Here is the Bee’s story, noting that the offer would be considered as a backup bid to be accepted if the NBA does not approve the offer made by a Seattle group that was accepted by the Maloofs in January. If a matching bid is not received by Friday at 5 p.m., the Bee reports the Maloofs — the current controlling owners of the Kings — have said it would no longer consider offers from Sacramento.
The Bee story came about an hour after other conflicting reports emerged about whether Sacramento had already submitted an offer that would match that of the Chris Hansen-led Seattle group. California State Senate Pro Tem Darrell Steinberg was quoted as saying by KCRA TV that Sacramento’s offer had matched that of Seattle’s “dollar-for-dollar.”
However, a later report from the Sacramento Business Journal quoted a Steinberg spokesman saying he meant to say only that the offer was competitive. Steinberg’s office has not responded to a request from the Times.
The current owners, the Maloof family, agreed in January to sell 65 percent of the team to the Seattle group for $341 million, based on a total valuation of $525 million, the most ever for an NBA franchise.
The Times has learned that the Seattle group can increase its offer for the Kings. Hansen’s group has not generally commented publicly since the news of the deal with the Maloofs in January due to an NBA gag order.
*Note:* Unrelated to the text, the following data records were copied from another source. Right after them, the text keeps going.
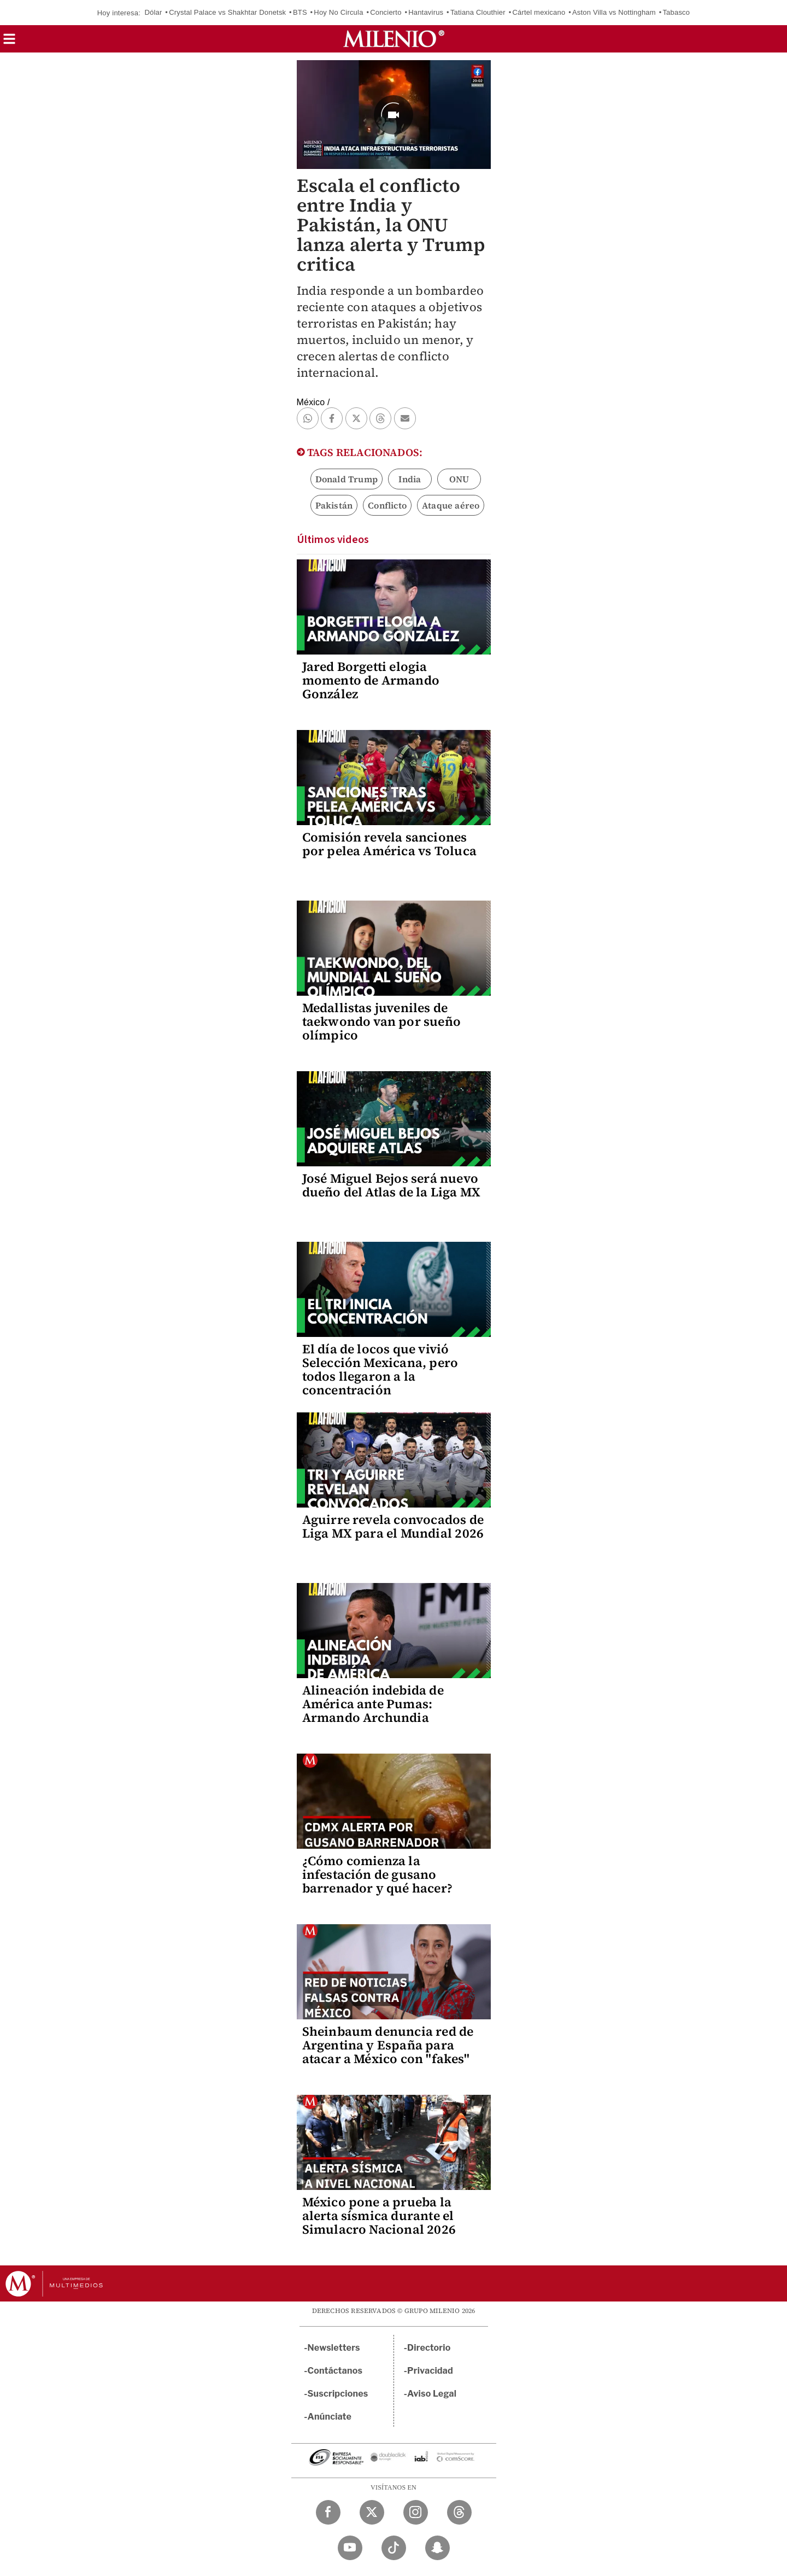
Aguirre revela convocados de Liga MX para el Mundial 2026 (393, 1526)
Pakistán (334, 505)
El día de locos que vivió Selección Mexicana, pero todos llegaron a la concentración (380, 1369)
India (409, 479)
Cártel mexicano (538, 12)
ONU (459, 479)
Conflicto (387, 505)
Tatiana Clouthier (478, 12)
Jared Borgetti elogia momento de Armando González (371, 680)
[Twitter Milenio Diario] (372, 2512)
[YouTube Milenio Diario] (350, 2548)
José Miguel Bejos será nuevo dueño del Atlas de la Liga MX (391, 1185)
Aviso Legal (431, 2393)
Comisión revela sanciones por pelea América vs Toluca (389, 844)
Whether Sacramento could match the offer is seen as a key point in the battle for the Kings, which could be settled when the NBA Board of Governors meets April 18-19 in New York. It’s thought necessary for Sacramento to have an offer that matched that of the Seattle group to convince NBA owners to deny approval of the sale to Seattle, forcing the team to stay put. If Sacramento does not have a matching offer — or one the Maloofs say they will accept — the NBA is far more likely to approve the sale to the Seattle group.
Steinberg was among those representing Sacramento at NBA meetings in New York last week. At that time, none of the Sacramento contingent would answer directly if the Sacramento offer matched that of Seattle’s. (The lineup of the Sacramento ownership group was solidified this week with the addition of local developer Mark Friedman.)
An initial offer made by the Sacramento group in March had been deemed as not worthy of consideration by NBA commissioner David Stern. Asked at the NBA meetings last week about Sacramento’s offer, Stern said only it was “not an issue” but did not say if it matched that of Seattle’s.